Task prompt -> Find the line with "Given: Sort by Under 13 boys column" in the entries below, then reproduce it and every line after it down to and including the line with "Given: Select the Benutzerrechte tab", exactly.

*** Opening of Data listing ***

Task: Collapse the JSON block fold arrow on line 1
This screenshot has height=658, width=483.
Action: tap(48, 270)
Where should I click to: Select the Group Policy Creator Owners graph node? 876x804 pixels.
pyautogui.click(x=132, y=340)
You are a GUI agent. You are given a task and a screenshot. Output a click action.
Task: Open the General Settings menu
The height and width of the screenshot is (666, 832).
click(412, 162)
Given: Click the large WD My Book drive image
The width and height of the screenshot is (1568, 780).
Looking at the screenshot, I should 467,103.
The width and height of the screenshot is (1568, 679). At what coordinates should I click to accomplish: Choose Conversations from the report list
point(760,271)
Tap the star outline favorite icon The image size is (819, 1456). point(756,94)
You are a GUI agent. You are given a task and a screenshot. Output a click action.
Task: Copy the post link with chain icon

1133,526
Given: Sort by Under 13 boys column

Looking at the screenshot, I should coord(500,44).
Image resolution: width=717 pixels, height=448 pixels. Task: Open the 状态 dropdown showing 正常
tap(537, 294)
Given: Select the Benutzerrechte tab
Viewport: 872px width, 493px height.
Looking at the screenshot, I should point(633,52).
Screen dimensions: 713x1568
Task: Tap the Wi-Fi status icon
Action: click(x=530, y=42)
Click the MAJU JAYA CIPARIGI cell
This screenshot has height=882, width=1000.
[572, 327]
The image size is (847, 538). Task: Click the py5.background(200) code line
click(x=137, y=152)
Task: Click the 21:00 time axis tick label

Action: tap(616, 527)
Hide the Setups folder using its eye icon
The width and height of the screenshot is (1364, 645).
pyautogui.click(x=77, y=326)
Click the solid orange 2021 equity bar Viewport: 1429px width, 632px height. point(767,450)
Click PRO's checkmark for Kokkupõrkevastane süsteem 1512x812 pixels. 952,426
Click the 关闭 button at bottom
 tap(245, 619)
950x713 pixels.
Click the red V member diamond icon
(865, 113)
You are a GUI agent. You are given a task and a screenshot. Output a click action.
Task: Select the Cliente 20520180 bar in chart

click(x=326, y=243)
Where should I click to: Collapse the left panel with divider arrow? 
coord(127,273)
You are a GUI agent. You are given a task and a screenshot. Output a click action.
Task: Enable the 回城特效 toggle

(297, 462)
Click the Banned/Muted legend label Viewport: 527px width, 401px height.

*** Close of Data listing ***

Your response ->
Given: Sort by Under 13 boys column

Looking at the screenshot, I should coord(500,44).
Image resolution: width=717 pixels, height=448 pixels. Task: Open the 状态 dropdown showing 正常
tap(537, 294)
Given: Select the Benutzerrechte tab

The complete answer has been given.